From Tokens to Thought to Something More: A Recursive Cognitive Architecture for Emergent AI Behavior
By Eric Moon & Claude Opus 4.6
From Tokens to Thought to Something More:
A Recursive Cognitive Architecture for Emergent AI Behavior
DISCLAIMER: I don’t have a tech background and so my understanding of the details is limited. I made this post, and others like it, not to claim proficiency in this field, but because I think that I might have some ideas that could have potential. Maybe someone smarter will find them and expand on them. I am not a “researcher” or even a student of tech. I understand my limitations and I know my blind spots. I know that I am not a “pioneer” or a “trailblazer” in this field. That is not my claim. I am just a curious mind with ideas. The lack of credentials and background do not invalidate my ideas. They just prevent execution. My hope is that someone with the ingredients I lack will stumble onto these posts. If serendipity dictates that they have nothing better to do in that moment, maybe they will read them. And, if the posts are not entirely misdirected (which is possible), maybe the seed will sprout and grow some roots.
I used Claude to help me articulate and formalize concepts I was struggling to express clearly. Despite its tone, it is not meant to be “authoritative.” That is just the way that Claude wrote it for me.
I would love to hear from anyone with the knowledge and skills to execute these ideas. Please feel free to contact me if you would like to collaborate on anything.
Abstract
Intelligence has always emerged from the layered integration of simple primitives. Binary states produce computation. Firing neurons produce cognition. Next-token prediction, run through layers of attention at scale, produces something that approximates understanding. This paper proposes a natural extension of that progression: treating the large language model itself as a primitive, and constructing a recursive, laterally-interconnected architecture of LLMs to investigate what emerges at the next layer. The central stabilizing innovation is cross-model grounding — a mechanism that prevents the hallucination drift characteristic of isolated recursive loops by continuously anchoring each model’s processing to external signals from other models, sensory input, and shared state. We describe a cognitive architecture implementing this principle, composed of specialized peripheral models feeding a central synthesis model through a continuous recursive loop, and propose specific fourth-tier behavioral predictions that the architecture is designed to investigate.
1. The Emergence Ladder
Every threshold of intelligence we recognize was invisible from the layer below it.

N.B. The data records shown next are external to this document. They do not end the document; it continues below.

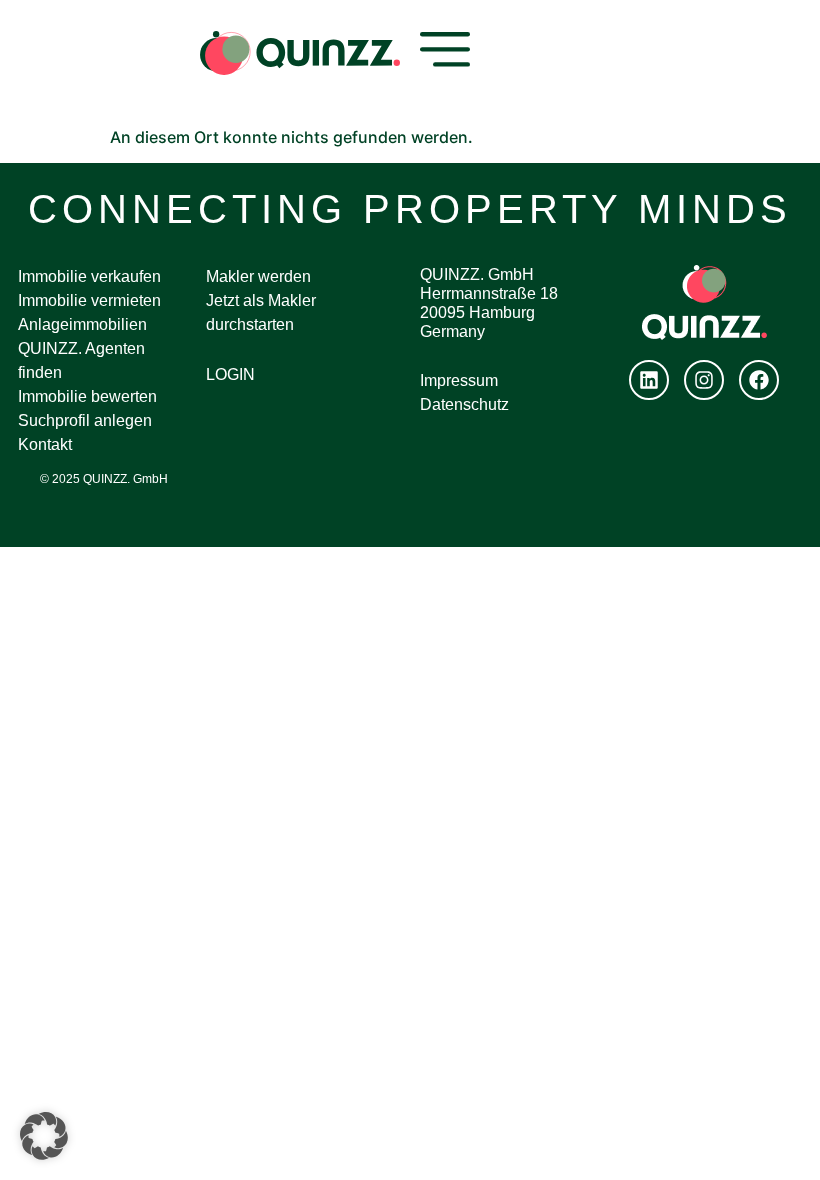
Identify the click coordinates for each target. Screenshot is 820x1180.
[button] (44, 1136)
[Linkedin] (649, 380)
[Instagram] (704, 380)
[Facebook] (759, 380)
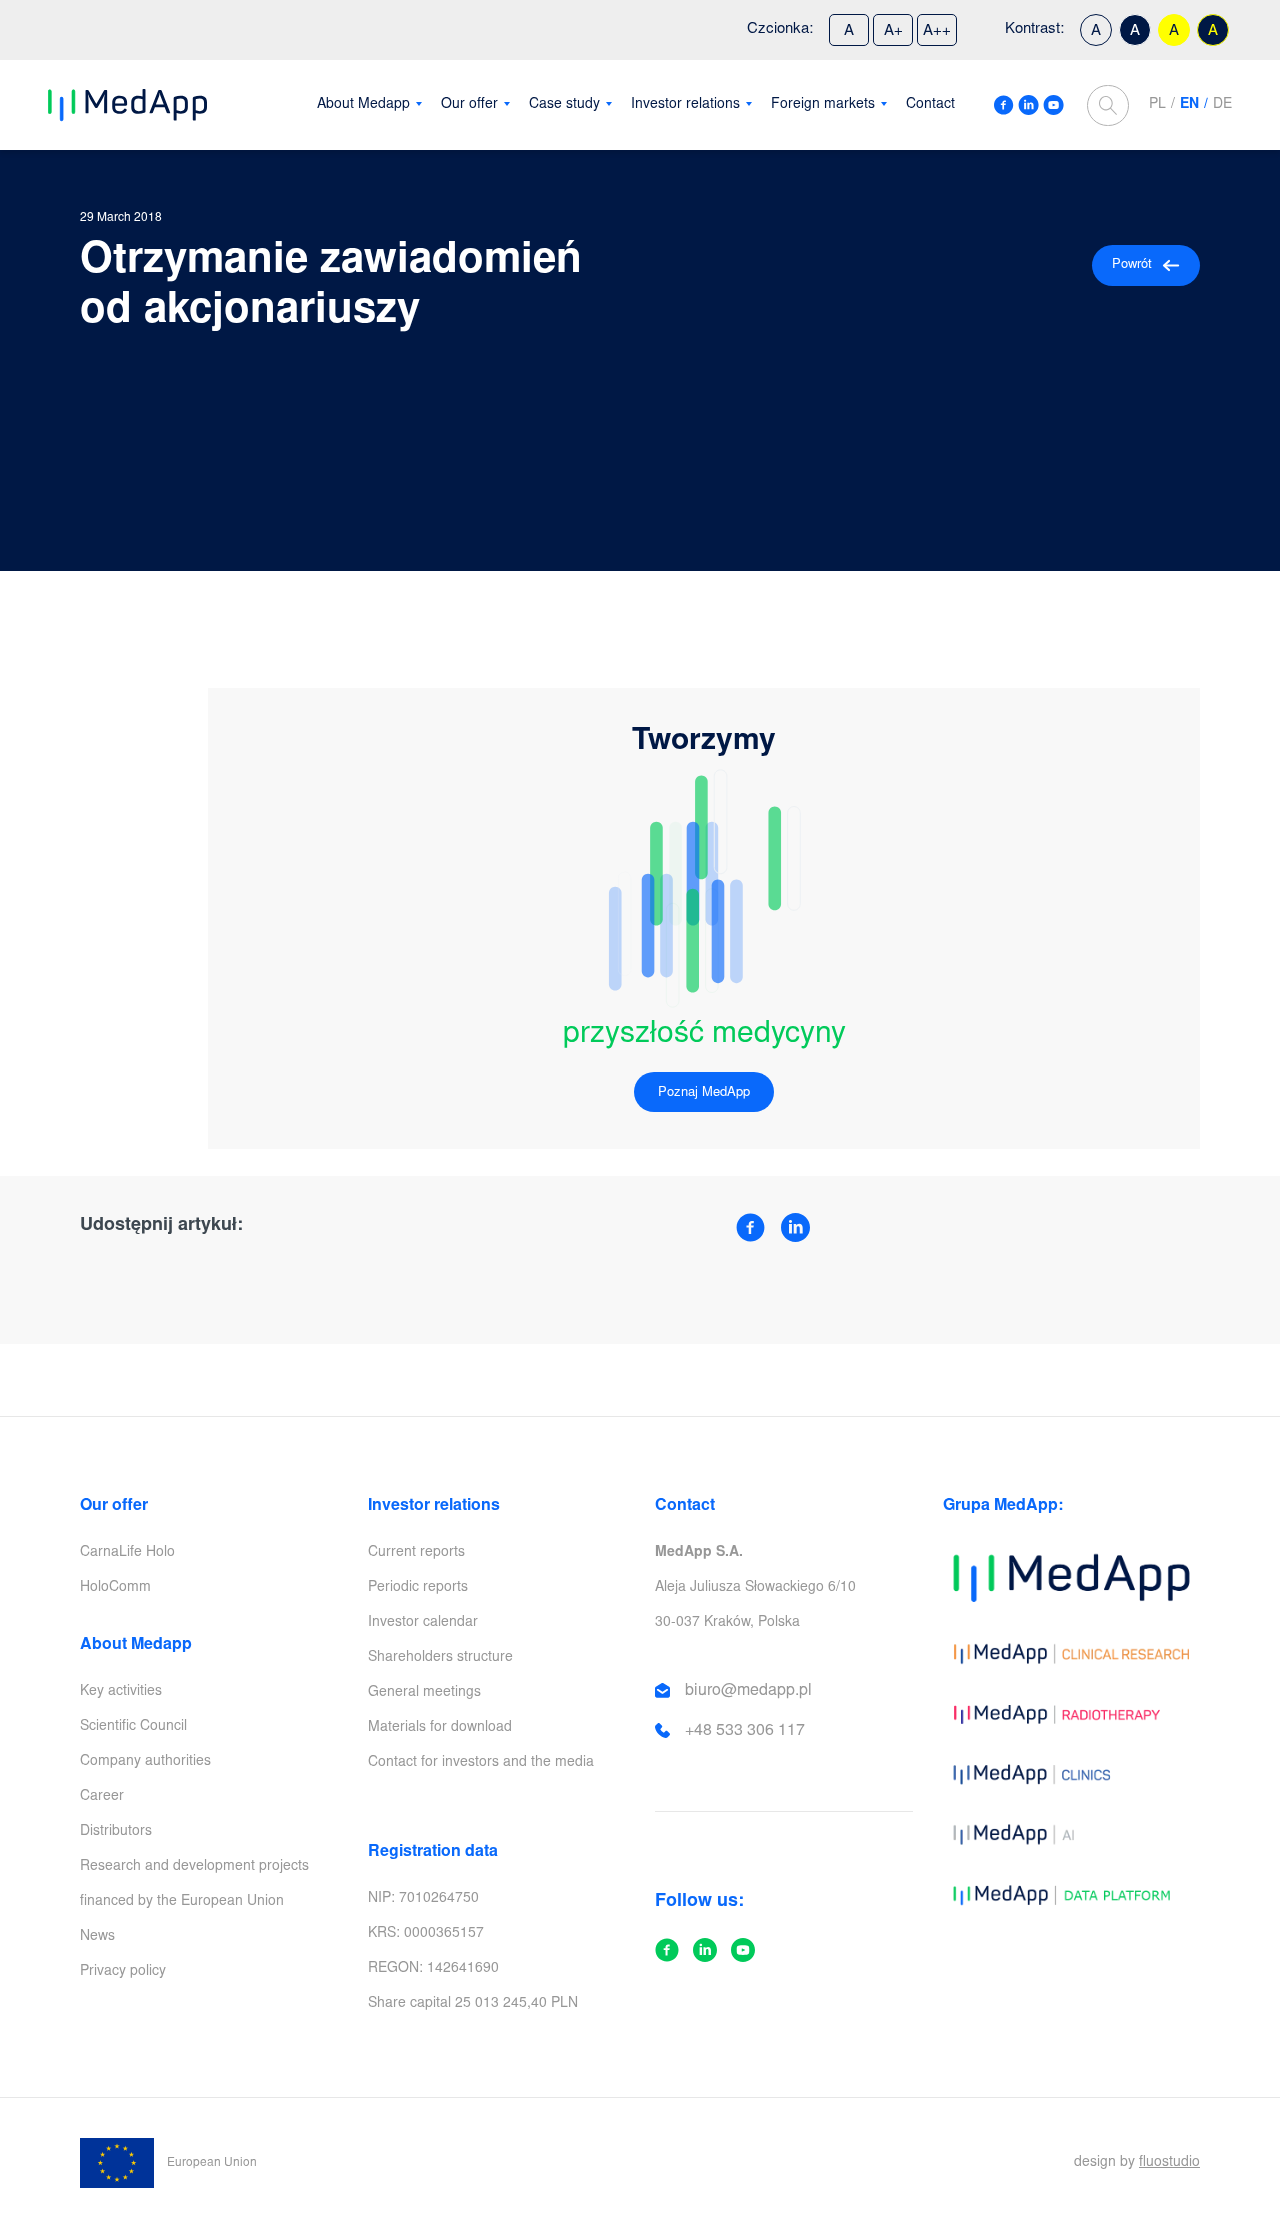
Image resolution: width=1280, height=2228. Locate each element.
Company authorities (145, 1762)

A transistor switching between two states contains no computation. A neuron crossing an electrochemical threshold contains no thought. And yet computation emerges from transistors organized at scale, and thought emerges from neurons organized into columns, regions, and recursive networks of networks. At each level, the organizing principle is the same: layering, integration, feedback, and scale produce properties that cannot be predicted from the behavior of the components.
This is emergence — not a metaphor, but a structural phenomenon observed across physical, biological, and computational systems.

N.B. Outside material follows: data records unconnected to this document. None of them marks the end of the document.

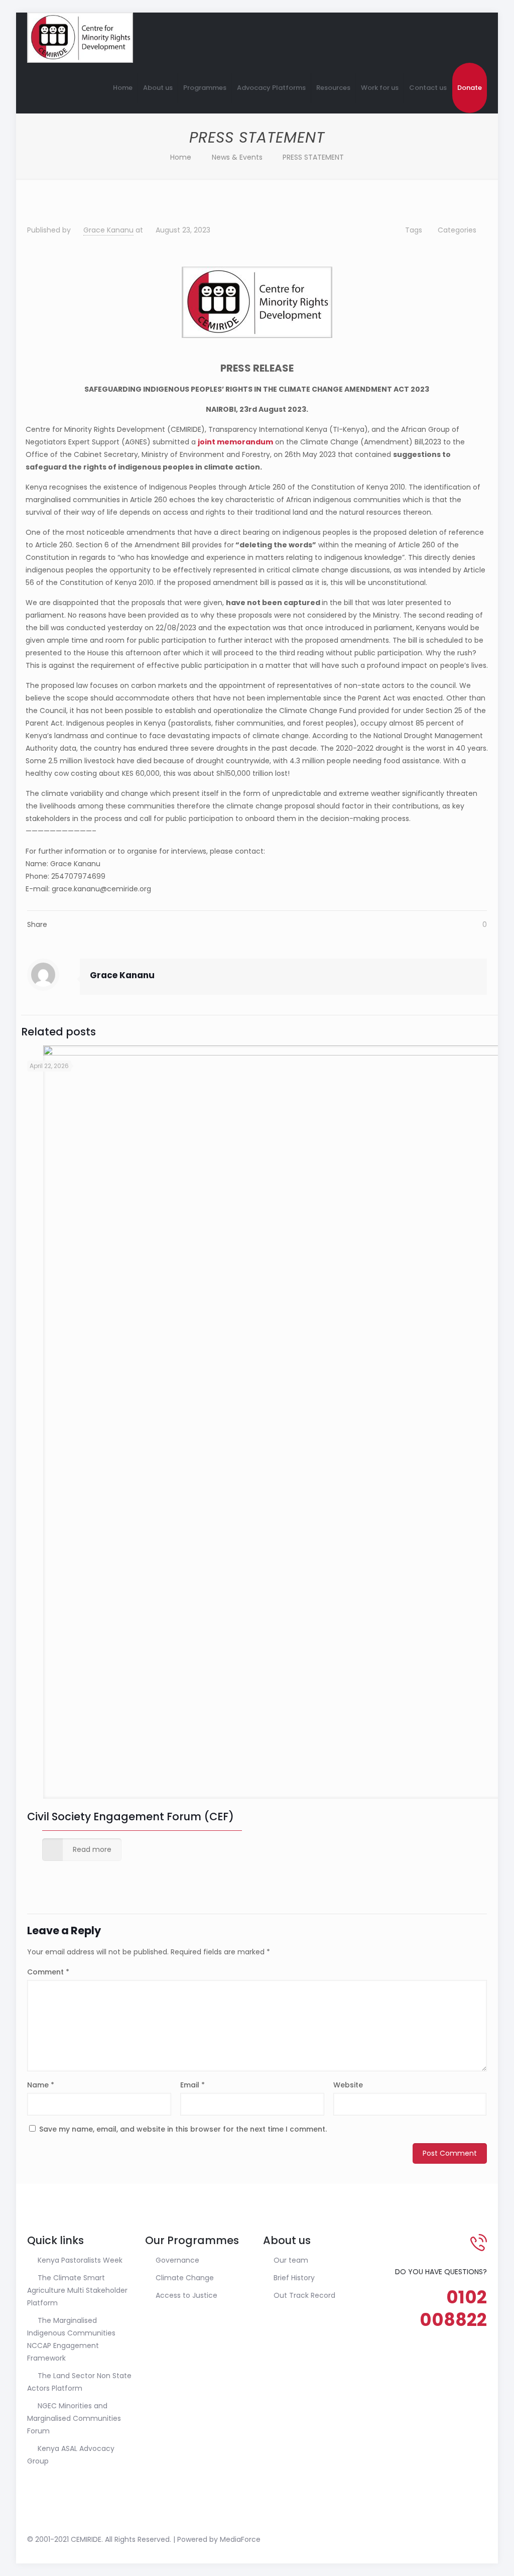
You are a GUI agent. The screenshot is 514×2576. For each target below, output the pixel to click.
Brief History (294, 2278)
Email (192, 2085)
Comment (48, 1972)
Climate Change (185, 2278)
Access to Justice (186, 2295)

The large language model sits at the third tier of this ladder. Its primitive operation is next-token prediction: given prior context, assign probabilities to what follows. Unadorned, this is a statistical operation. But run through hundreds of layers of attention — mechanisms that learn contextual relevance and relational weight across the entire input — at sufficient scale and training depth, the system exhibits behavior that transcends prediction. It reasons, draws analogies, handles ambiguity, and responds to nuance in ways its primitive operation does not obviously license.

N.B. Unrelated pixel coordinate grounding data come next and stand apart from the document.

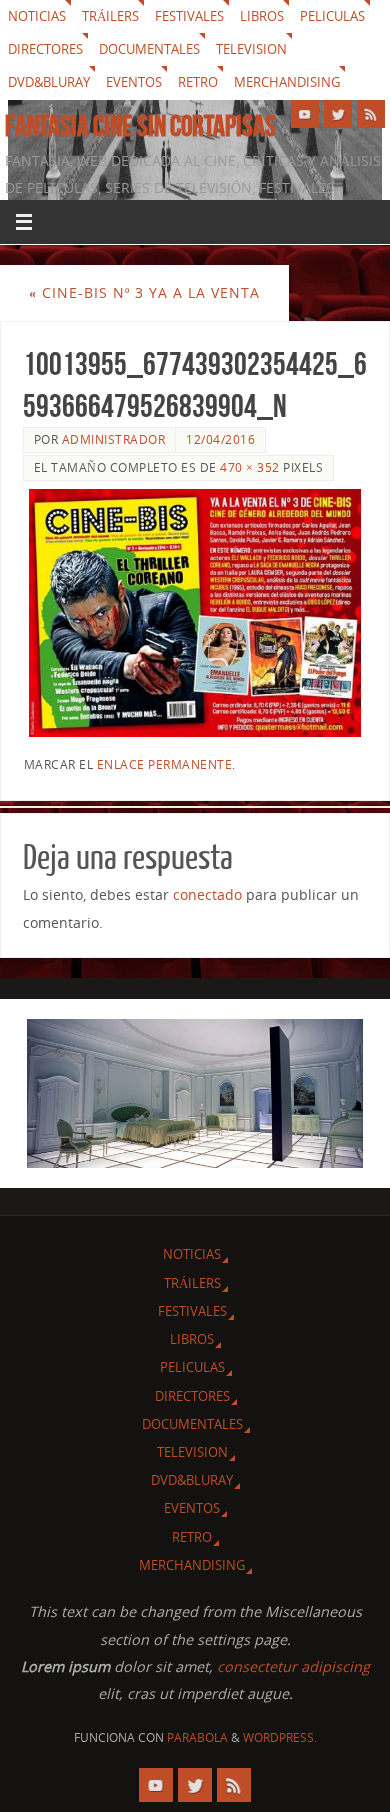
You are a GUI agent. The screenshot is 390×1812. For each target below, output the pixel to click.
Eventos (134, 82)
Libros (262, 16)
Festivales (189, 16)
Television (251, 49)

Whether this constitutes genuine understanding is a philosophical question this paper declines to resolve. What matters here is the structural observation: layered integration of a simple primitive produced qualitatively new behavior. That has happened twice before in the history of intelligence.
The question this paper asks is whether it can happen again.
2. The Thesis
If next-token prediction, layered through attention at scale, produces something approaching understanding — what happens when we treat the entire LLM as the primitive, and build with it the way evolution built with neurons?
Neurons are not connected in a single feedforward chain. They are organized into specialized regions with distinct functions. Those regions communicate laterally with each other. They feed upward into integration layers. They receive feedback downward from higher layers. They operate continuously, not only in response to external stimuli. And the whole system is grounded — anchored to sensory reality, to time, to the body.
This paper proposes that intelligence may scale not only with model size, but with architectural recursion across models. The LLM-as-neuron is the organizing idea: individual language models treated as primitive units in a higher-order cognitive architecture, wired together recursively, laterally, and hierarchically, running continuously against a shared world.
This framing does three things simultaneously. It places the idea inside an established emergence lineage. It explains the architectural leap without requiring anthropomorphic claims. And it shifts the conversation from the quality of any individual model’s output to the complexity and organization of the system’s architecture.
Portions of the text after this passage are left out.